EXERCISE PROMPT:
Wherever the string "more" appears in the listing, copy that line.

PROVIDED INFORMATION:
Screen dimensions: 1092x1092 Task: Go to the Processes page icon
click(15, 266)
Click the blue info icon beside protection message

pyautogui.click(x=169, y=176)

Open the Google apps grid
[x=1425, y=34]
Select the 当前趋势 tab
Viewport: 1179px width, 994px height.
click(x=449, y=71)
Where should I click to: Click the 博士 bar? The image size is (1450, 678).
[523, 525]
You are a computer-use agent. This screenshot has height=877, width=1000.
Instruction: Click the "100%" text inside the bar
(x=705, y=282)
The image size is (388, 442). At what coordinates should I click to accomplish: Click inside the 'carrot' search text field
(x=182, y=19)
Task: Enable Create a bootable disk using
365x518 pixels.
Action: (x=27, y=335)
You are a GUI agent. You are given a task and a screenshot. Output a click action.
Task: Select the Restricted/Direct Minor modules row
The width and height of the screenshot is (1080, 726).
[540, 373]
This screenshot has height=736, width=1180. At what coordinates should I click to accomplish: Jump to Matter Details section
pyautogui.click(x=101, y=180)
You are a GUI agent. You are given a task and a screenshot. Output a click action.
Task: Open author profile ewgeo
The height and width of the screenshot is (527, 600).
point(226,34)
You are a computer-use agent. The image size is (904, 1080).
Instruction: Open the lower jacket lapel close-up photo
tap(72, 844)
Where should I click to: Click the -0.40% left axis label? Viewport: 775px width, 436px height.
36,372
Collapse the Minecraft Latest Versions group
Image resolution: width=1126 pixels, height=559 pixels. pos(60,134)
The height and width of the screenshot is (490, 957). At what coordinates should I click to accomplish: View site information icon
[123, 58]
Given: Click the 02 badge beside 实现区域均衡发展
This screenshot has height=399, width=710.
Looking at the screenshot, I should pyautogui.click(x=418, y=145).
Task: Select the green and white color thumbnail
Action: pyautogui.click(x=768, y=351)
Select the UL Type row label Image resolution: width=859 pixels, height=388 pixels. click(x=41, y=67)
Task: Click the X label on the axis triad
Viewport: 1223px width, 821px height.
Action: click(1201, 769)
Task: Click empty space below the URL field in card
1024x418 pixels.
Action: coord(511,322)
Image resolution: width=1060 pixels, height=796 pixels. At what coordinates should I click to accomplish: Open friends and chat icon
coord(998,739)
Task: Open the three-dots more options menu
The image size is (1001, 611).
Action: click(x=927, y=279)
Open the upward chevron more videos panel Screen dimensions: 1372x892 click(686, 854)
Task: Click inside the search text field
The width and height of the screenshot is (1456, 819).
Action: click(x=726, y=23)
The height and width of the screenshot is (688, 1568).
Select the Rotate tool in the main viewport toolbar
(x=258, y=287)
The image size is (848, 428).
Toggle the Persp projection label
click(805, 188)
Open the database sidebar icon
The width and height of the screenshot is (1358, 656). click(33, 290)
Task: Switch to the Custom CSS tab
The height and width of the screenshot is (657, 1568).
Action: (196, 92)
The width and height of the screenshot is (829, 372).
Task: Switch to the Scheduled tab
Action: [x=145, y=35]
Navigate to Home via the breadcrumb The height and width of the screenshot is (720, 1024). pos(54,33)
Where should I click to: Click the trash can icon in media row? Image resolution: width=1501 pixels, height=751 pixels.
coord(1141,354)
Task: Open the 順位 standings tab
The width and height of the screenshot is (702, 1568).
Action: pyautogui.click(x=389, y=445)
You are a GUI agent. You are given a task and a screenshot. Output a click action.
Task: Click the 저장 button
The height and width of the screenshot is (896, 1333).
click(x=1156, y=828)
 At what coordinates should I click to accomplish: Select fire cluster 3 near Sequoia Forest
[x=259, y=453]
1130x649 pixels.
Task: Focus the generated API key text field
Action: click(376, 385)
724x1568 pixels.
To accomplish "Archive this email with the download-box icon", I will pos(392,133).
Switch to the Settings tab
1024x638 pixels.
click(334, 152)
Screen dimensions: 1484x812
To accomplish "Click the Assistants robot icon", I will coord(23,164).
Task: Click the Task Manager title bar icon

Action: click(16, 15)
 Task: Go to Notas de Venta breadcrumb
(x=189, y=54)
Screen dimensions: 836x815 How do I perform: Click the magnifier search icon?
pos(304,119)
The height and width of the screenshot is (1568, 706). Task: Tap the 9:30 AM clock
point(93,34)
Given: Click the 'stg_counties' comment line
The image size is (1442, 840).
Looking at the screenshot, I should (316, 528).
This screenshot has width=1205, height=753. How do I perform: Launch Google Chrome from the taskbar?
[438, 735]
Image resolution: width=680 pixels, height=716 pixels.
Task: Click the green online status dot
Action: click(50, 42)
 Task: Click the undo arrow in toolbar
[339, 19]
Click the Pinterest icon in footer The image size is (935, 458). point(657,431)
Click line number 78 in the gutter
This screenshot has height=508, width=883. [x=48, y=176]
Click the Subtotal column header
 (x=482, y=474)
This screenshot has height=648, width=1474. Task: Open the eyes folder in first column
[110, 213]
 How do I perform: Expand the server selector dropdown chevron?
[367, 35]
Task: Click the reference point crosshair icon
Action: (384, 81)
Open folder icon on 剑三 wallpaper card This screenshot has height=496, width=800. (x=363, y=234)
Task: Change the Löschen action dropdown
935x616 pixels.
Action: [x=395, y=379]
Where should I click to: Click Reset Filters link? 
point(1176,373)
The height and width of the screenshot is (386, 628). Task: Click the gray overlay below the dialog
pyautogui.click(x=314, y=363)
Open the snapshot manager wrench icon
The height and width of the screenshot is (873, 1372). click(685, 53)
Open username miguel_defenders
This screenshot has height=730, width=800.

COMPLETED TASK:
Task: Open the three-dots more options menu
Open the upward chevron more videos panel Screen dimensions: 1372x892 click(686, 854)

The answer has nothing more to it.